### BRIEF 1
Can you retype the passage of the comment thread about marriage and money from "My parents were" up to and including "as a partner.", character for character?
### BRIEF 2
How would the comment thread about marriage, money, and women's earnings go on? Write the next part, starting right after its final line.
---------- SUPPLIED TEXT
June 9th, 2008 at 1:28 pm
Interesting, how both Boomie and Hattie credit their marriages to their economic survival. Living on the edge. Things should not have to be so precarious.
June 9th, 2008 at 2:44 pm
Rhea,
I don’t know about Hattie, but despite the fact that I have 2 college degrees, I never made a decent salary. I’m in the ophthalmic industry. I was the 2nd woman to be admitted into the school and for 3 years I was mentally ‘tortured’ by all the men. Things like that don’t happen today and I am sure it is partly due to us women breaking the way for the next generation. My daughters both earn way more than I could have.
Nonetheless, there is still a glass ceiling, as Hillary Clinton so eloquently expressed lately. My husband and I work as a team. He has the power to earn big bucks. I have the knowledge to invest it and make it grow. I can’t earn. He can’t invest. Only together do we make it all work. I don’t know what will happen when one of us is gone. How long can I make the money last? Will he foolishly piss it all away? Our advantage is that DH is younger than me. He can keep on earning long after I can’t BUT I can still keep on investing it regardless of my age.
My parents were the same way. My dad earned, my mother invested. Mom died 30 years before dad. He was able to live the rest of his life on what she invested. BUT back in 1998, dad got cocky and started investing on his own at the age of 85. He lost 1 million dollars with the dot com disaster. My sister stopped him. Luckily for him, dad still had 6 million to go.
Is a woman less of a person because she doesn’t earn as much as a man? or can we be treated the same because brain power should equal brawn?
Regardless of my marital status, I’m certain my brain power would have guided me on to the path of success. I don’t see my DH as a crutch. I see him as a partner.
June 9th, 2008 at 9:27 pm
well, let’s see. i worked for knightridder for almost 20 years. when i left the paper i was told my pension would amount to about $300/month.
of course, knightridder no longer exists. i have no idea how to get that $300 when the time comes, or who to get it from….
--------------------
---------- SUPPLIED RECORDS
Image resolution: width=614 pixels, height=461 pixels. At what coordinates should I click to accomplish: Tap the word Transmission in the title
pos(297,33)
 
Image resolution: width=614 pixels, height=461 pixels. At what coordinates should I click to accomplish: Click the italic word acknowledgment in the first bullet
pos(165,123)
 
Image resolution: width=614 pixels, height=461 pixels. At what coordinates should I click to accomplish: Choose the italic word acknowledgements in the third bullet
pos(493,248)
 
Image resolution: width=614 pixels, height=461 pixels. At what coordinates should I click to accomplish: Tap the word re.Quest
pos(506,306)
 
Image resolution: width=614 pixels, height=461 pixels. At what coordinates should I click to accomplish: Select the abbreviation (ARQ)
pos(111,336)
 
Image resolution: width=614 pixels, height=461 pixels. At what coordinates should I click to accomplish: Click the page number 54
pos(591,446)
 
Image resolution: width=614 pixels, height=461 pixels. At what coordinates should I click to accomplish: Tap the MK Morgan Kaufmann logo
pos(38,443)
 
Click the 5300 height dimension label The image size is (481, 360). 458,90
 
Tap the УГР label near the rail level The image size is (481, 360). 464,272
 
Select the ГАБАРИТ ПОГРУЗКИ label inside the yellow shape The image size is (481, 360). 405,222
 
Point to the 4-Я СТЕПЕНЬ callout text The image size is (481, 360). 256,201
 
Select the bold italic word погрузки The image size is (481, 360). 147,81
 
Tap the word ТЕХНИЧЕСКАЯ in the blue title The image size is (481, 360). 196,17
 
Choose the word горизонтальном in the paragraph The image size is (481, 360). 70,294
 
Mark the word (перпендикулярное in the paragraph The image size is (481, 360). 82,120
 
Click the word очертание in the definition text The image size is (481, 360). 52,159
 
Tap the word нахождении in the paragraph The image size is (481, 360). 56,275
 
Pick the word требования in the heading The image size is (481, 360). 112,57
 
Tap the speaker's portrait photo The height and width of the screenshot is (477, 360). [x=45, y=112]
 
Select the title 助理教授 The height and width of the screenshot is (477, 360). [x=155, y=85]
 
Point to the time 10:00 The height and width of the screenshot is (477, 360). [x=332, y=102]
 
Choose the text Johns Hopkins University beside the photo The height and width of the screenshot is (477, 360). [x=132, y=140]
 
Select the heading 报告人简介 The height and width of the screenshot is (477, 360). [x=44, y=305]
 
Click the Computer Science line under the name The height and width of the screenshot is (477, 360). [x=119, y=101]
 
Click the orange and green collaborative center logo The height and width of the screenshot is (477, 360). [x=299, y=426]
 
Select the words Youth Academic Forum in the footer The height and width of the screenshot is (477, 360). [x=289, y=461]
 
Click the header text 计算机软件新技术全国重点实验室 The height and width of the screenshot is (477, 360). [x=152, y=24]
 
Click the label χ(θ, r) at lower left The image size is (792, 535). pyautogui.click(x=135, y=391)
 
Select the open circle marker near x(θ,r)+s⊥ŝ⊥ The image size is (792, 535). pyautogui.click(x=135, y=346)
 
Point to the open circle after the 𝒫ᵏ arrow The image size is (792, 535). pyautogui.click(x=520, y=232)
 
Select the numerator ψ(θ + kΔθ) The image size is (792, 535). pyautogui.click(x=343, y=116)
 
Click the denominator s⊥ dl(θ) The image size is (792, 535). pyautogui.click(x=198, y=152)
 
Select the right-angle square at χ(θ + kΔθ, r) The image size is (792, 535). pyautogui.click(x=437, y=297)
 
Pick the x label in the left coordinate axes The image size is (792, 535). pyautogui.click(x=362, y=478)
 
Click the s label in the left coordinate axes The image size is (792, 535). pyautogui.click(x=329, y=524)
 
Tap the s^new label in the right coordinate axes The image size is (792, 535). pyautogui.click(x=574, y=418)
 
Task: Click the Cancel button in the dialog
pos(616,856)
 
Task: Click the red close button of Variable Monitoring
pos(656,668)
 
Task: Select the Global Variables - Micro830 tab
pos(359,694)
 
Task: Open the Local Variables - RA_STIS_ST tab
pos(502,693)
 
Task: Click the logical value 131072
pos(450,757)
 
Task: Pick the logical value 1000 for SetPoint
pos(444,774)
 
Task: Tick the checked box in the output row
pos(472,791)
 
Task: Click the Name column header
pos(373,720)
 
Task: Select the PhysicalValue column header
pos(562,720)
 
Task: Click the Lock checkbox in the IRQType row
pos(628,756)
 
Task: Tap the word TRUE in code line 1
--------------------
### FINAL ANSWER 1
My parents were the same way. My dad earned, my mother invested. Mom died 30 years before dad. He was able to live the rest of his life on what she invested. BUT back in 1998, dad got cocky and started investing on his own at the age of 85. He lost 1 million dollars with the dot com disaster. My sister stopped him. Luckily for him, dad still had 6 million to go.
Is a woman less of a person because she doesn’t earn as much as a man? or can we be treated the same because brain power should equal brawn?
Regardless of my marital status, I’m certain my brain power would have guided me on to the path of success. I don’t see my DH as a crutch. I see him as a partner.

### FINAL ANSWER 2
June 10th, 2008 at 8:20 am
I’m in boomie’s situation. Two college degrees and never a decent salary. I worked in the fields of religious publishing and higher education. I have two IRA accounts from 2 of the jobs amounting to a piddly $17,000. I am not currently employed. Hubby (also younger) is the director of a non-profit and while he does contribute to an IRA, still the keywords here are NON-PROFIT. I’ll have to go back to work when the kids are in school in order to accumulate some more and pay for college. We’ll have to work till we die. No retirement for us. Hopefully the kids will turn out to be geniuses and get full scholarships to quality institutions of higher learning. One can be a doctor with a geriatric specialty and the other one can own a nursing home.
June 10th, 2008 at 12:06 pm
I’m feeling positively wealthy with my $36K pension compared to other folks here. But I have no spousal income. Ahhh, there’s the rub.
June 11th, 2008 at 1:57 am
Not only do I NOT have a pension, I live with my two teenage children who eat like fiends on less than your pension. And you know exactly where I live! So you can imagine how poor we are.
I’d KILL for a pension. No IRA, no 401K (spent when I was out of work for a year during the dotcom bust), no nothing. Just my SSDI.
June 11th, 2008 at 6:27 am
I have worked full time for the USPS for 25 years and at 62, still am. My husband is self employed in construction. My government retirement plan will be our primary retirement. Our investment over the years has been land–real estate. If he did not have construction work, he worked on the land. Although we are not farmers, we have a small income off our acreage to supplement retirement. It has been a good plan—except. If we have a crisis or need a lot of money quickly, we will have to sell off parts of the land, which due to development has become valuable. This is a downfall to our strategy we are attached to this acreage in a way that is hard to explain.